Il continuo rincorrersi delle innovazioni tecnologiche negli ultimi anni ha trasformato i telefoni cellulari in piattaforme multimediali dalle notevoli prestazioni. Sono soprattutto le fotocamere ad essere interessate dai miglioramenti più significativi, al punto che oggi non è raro trovare smartphone in grado di scattare fotografie da fare invidia a molte fotocamere digitali.
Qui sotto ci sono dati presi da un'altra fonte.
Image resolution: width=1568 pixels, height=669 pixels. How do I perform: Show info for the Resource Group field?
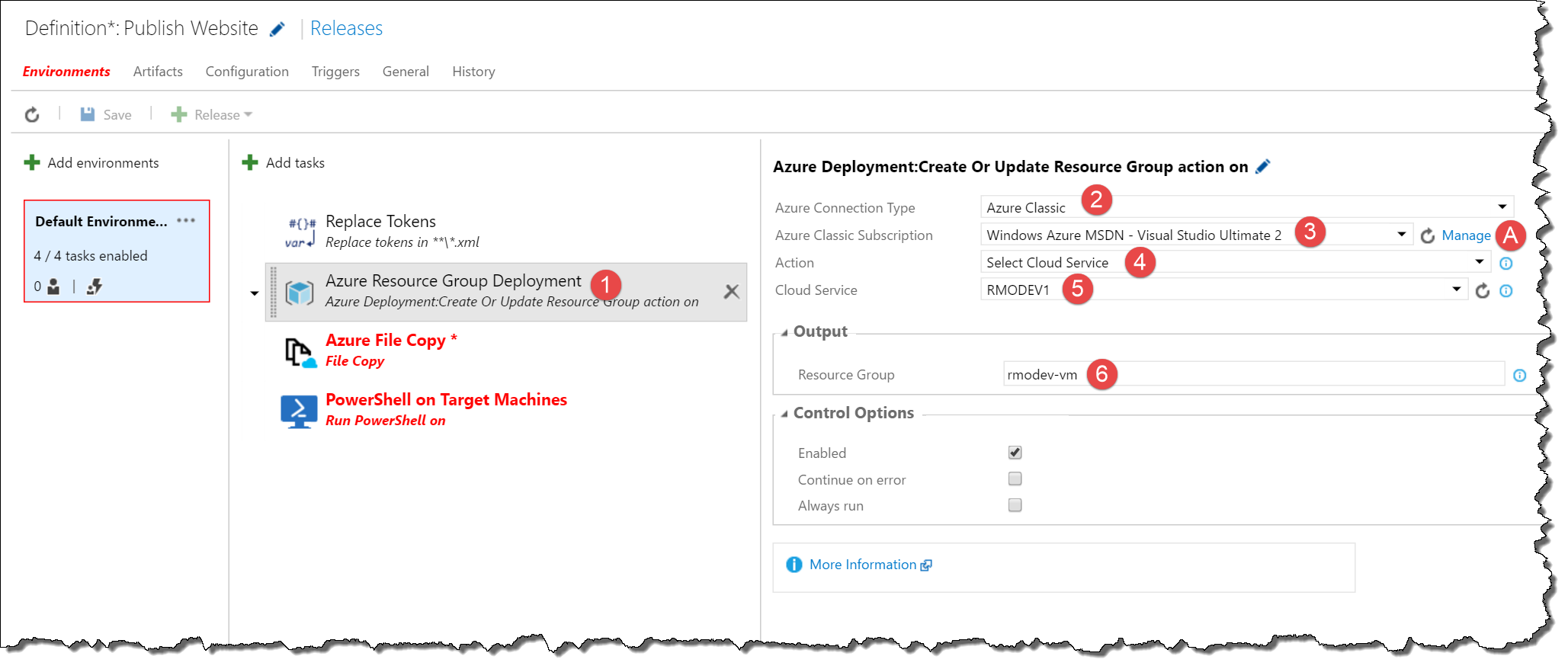(x=1519, y=375)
Eppure in molti si chiedono se davvero sia necessario disporre di modelli tanto potenti, soprattutto alla luce dei loro prezzi sempre più crescenti, che si avvicinano a quelli delle reflex digitali di fascia media.
Mediamente, gli attuali smartphone di fascia alta sono dotati di sensori intorno agli otto megapixel (ad esempio, iPhone 4S e Samsung Galaxy S3), anche se non mancano modelli superiori come ad esempio il Sony Xperia S (12 megapixel) o l’HTC Titan II (16 megapixel) e il mastodontico Nokia Pure View 808 (41 megapixel), in uscita in Italia il mese prossimo.
Ma a cosa servono scatti di una simile risoluzione, quando nella maggior parte dei casi essi saranno visualizzati solo sullo schermo dello smartphone, o tutt’al più sul computer? Ecco perché gli esperti guardano con dubbio al continuo aumento dei MP (e conseguentemente, dei prezzi) degli smartphone.